We saw three operas in three nights. Katya Kabanova and The Marriage
of Figaro were conducted by Simone Young, one of the few top women
conductors; she was outstanding, especially in Mozart.
Only in the third opera, Faust by Gounod, were the sets elaborate; the first two had curtains and minimal props.
The music by Janacek was lyrical and I would love to hear it in symphonic form without the operatic bits. Faust was dramatic and we were swept up by the excellent performance. The Marriage of Figaro by Mozart was magnificent. The singers were all splendid. But the real difference was the outstanding acting, real acting, that added a different dimension and made it not only opera but excellent theatre as well. We had last seen Figaro in Prague, without surtitles, and all we could see were people going in and out of doors all the time and it was rather bewildering.
During the intermission the rain finally stopped and the skies were crystal clear. There is a huge promenade area outside the opera and it was magical outside.
We did some entertaining in our caravan when David and Sheryl Levy, Eitan’s cousins, came for lunch. It was with pride that we were able to serve up a very nice meal around a tuna and apple salad, homemade pilchard-anchovies (from our visit to Lake's Entrance ) with potatoes and yogurt and a delicious cheesecake that they brought. It was nice seeing David again and getting to know Sheryl. We sat and talked for hours until it was time for us to go to the opera again.

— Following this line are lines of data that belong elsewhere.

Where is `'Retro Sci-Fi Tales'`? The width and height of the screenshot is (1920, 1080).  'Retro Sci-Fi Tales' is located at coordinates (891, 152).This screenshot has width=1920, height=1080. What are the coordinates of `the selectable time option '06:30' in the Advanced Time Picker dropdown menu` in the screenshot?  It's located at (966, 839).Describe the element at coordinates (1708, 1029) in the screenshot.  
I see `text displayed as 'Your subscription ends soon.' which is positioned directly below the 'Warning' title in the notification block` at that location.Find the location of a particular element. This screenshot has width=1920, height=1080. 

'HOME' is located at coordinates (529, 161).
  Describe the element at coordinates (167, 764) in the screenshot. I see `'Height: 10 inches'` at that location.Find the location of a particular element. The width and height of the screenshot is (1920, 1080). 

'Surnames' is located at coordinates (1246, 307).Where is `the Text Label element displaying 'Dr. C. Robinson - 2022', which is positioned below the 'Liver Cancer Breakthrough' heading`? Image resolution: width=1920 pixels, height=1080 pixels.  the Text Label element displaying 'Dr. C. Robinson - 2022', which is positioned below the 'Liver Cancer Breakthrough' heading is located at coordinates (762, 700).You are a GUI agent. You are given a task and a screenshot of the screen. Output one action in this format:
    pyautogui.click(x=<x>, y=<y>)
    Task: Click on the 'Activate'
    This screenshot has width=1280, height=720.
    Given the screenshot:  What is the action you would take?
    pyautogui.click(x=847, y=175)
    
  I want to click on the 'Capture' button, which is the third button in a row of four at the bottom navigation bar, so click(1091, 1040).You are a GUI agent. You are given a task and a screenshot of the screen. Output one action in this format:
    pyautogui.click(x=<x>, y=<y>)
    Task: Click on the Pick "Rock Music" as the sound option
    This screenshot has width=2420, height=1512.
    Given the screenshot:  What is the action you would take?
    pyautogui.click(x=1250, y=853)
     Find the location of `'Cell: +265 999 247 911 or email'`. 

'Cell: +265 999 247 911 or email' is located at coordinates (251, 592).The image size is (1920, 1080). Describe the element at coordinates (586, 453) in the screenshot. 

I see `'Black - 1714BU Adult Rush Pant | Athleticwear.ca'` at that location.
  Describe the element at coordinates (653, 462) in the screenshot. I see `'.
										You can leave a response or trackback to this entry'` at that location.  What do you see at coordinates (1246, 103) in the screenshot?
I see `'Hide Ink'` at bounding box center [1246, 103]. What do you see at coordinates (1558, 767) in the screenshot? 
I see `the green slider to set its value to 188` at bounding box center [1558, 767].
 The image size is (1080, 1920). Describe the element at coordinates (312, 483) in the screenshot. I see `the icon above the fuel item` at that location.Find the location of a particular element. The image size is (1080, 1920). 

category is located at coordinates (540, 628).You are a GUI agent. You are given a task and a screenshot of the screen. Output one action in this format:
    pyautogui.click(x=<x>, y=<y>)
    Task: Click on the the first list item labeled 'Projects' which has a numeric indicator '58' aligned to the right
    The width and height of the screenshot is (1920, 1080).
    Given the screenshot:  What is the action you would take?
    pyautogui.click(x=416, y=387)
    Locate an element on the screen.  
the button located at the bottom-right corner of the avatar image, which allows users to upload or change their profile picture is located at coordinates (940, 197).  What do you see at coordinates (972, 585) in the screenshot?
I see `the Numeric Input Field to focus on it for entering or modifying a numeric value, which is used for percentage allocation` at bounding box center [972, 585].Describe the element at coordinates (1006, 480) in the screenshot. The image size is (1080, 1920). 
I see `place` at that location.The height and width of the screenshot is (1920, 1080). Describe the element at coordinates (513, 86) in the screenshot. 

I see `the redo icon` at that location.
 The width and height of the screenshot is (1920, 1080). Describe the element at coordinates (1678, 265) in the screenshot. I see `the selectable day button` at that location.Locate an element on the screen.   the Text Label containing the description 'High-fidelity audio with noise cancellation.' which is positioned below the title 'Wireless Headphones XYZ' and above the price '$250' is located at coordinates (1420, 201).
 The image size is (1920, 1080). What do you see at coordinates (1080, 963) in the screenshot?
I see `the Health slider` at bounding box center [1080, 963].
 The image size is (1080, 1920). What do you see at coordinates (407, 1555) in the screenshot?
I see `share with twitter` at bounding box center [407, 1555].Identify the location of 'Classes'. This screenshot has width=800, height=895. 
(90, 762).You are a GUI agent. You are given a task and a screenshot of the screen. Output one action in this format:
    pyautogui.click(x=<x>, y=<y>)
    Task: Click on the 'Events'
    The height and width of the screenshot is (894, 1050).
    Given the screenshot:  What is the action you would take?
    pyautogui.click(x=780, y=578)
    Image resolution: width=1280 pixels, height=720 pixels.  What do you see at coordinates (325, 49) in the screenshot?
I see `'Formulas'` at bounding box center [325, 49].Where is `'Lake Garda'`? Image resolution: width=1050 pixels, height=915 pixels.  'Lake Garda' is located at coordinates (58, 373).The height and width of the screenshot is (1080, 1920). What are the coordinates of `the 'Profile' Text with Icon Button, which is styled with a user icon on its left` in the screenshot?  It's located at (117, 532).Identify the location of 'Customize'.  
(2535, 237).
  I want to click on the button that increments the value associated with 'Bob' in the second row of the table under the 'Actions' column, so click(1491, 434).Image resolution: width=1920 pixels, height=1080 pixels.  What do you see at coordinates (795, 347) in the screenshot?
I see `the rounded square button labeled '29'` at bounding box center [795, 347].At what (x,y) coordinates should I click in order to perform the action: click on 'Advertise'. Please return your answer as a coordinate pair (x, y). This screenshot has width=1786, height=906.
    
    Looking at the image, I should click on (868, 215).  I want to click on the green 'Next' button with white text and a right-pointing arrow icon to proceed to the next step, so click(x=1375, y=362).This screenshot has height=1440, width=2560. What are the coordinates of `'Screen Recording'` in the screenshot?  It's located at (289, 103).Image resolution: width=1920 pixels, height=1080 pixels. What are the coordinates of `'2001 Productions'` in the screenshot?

On our fifth day the rain turned to drizzle so I went to the Art Gallery of NSW. It has a wide collection of Australian art, as well as an extensive collection of Aboriginal artists with three huge paintings by Rover Thomas, considered the foremost and most expensive of the modern traditional artists. The paintings, somehow, even if they are only dots, are full of movement and energy and quite wonderful.
Eitan and I took the ferry across Sydney Harbour. Its size is impressive, but the weather didn’t show off its beauty. In Manly we saw the Aquarium, once part of the Coral World chain. Then we met David and Sheryl for dinner at Ribs and Rumps, a noisy, ex-South African owned restaurant, that served delicious and huge portions. We took no prisoners home and ate everything.
On our last day in Sydney the weather was fairly decent, and we decided we had to do something. We went to the Woolloomooloo wharf to Harry's Cafe de Wheels, famous for its meat pies. The pies were topped with mashed potatoes and peas and a puddle of gravy. We sat on the wharf edge and ate them. Since I usually don’t eat meat pies I couldn’t judge although they didn’t seem anything special. Eitan assures me that New Zealand pies are far better.
Congratulating ourselves on the fine weather and anticipating wonderful views we signed up to do the Bridge Climb, a walk over the topmost arch of the Sydney Harbour Bridge. With mounting excitement we put on the special bridgesuits, practiced hooking ourselves on and walking tethered up and down ladders and set out. Hooked on to a safety cord we walked along a catwalk for about 20 minutes to the pylon, where the upward walk with the views starts. Out of nowhere an electrical storm blew in and after waiting for about another 20 minutes, the walk was cancelled and in the absolutely pouring rain we walked back, pelted with hailstones the size of peach pips. It was a Great Disappointment.
In the evening Marty and Nikki
Davis and their children Ella, Tessa, Jedd and Luke came and took us to
the Stamford Hotel for a buffet dinner. We met Marty, the brother of
Richard Davis, in New Zealand at Jordan’s barmitzvah. We were
especially pleased that the whole family had come to meet us. When we
finally reach Cairns we’ll meet another family member.